On November 14, Argentina gained the status of a financial delinquent when it defaulted on its repayments to the World Bank. While in Washington, Argentina's economy minister Roberto Lavagna delivered the news that Argentina would only pay US$77 million of the interest due to the bank, not the full $805 million that was required. This follows the US$141 billion default on its debt to the private sector last December.

The Argentine government claimed that they would not be able to repay the World Bank until a deal was made with International Monetary Fund. It had been frantically trying to seal an IMF deal before the November 14 deadline, but talks broke down over IMF worries that the Argentine government would not be able to keep its promises.

Last month, senior IMF sources had told Reuters it was unlikely to sign a deal with the current Argentine government because of its inability to secure government backing for its agenda.

Argentina's president Eduardo Duhalde said his economic team would persist in efforts to cobble together an IMF agreement. As a sign of his commitment, on November 20 he issued a decree that increased the price of water, power and other basic services by more than 10%, by-passing legally required public hearings. However, the IMF has asked for 30% price increases before it is prepared to refinance loans owed to it and other multilateral agencies. Duhalde has also announced that the government would lower sales taxes, a move the IMF has vocally opposed.

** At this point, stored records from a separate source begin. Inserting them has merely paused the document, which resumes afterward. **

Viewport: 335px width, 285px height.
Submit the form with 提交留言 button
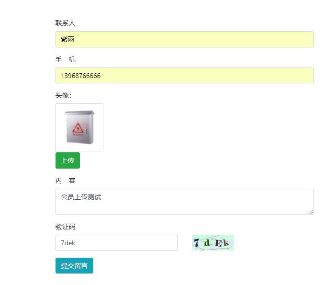[74, 266]
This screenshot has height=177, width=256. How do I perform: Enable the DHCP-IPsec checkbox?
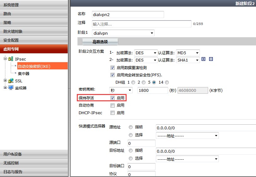click(x=112, y=113)
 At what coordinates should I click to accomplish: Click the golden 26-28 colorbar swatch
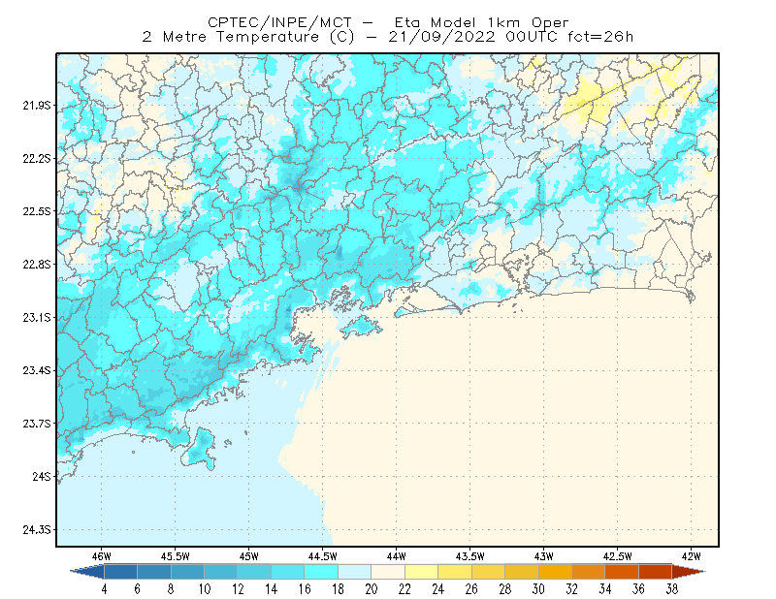tap(489, 572)
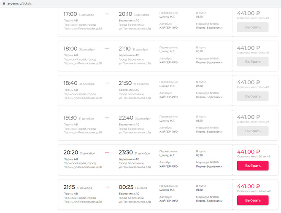This screenshot has height=213, width=281.
Task: Click the arrow icon on the 17:00 trip
Action: [107, 14]
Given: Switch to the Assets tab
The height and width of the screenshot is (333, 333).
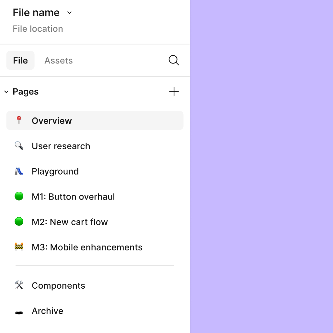Looking at the screenshot, I should pos(59,60).
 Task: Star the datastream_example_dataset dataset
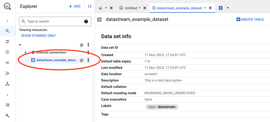pyautogui.click(x=82, y=60)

The price rises will be a blow to a population that is already suffering from the impact of a recession that has lasted four years. Half the population now lives below the poverty line and 34% of the work force is unemployed or underemployed.

A positive working-class response to the crisis is the increasing number of factory occupations. In a little more than a year, workers have seized control of more than 100 closed or bankrupt factories.

Christian Castillo, a sociology professor at the University of Buenos Aires, told the November 8 Sydney Morning Herald that "the idea that a capitalist is needed to organise production is being demystified. If things improve economically, this movement may perhaps fade away. But the idea of workers' control is out there".

The SMH described how the process unfolded at one factory: "For nearly a year, the workers at the Grissinopoli bread stick factory saw their weekly salary steadily decline from 150 pesos to 100 and then to 40. Finally, on June 3, with the firm headed for bankruptcy, the workers demanded recompense. The plant manager offered 10 pesos to each of the 14 employees and asked them to leave the factory. They didn't budge.

"'He closed the shutters, and we stayed inside', said Norma Pintos, 49, who has worked at the factory ... for 11 years... But what began as a last-ditch effort to save their jobs, or at the very least to receive some back wages, turned into a dogged effort to gain control of the factory. The workers began taking turns guarding the factory 24 hours a day, surviving by asking for spare change at the public university and selling empanadas, chorizos and home-made bread on the street.

"Four months later, the city legislature expropriated the factory and handed it over to the workers. In October, Grissinopoli began producing bread sticks again."

In recent months in the province of Buenos Aires, authorities have expropriated 17 factories in similar circumstances, as well as three in the capital. While it has mainly been factories that have been occupied, the movement has spread to a supermarket, a medical clinic, a Patagonian mine and a Buenos Aires shipyard. The workers have been able to win government approval of their actions due to the strong public support they have received.

Provincial and city legislators are drafting bills that would create a government agency to assist in the formation of co-operatives and facilitate the expropriation of bankrupt companies to hand them to workers, reported the SMH.

In most cases, the co-operatives' income is equally distributed among its members, based on the week's profits; decisions are made by direct vote of members in regular assemblies.

From Green Left Weekly, December 4, 2002.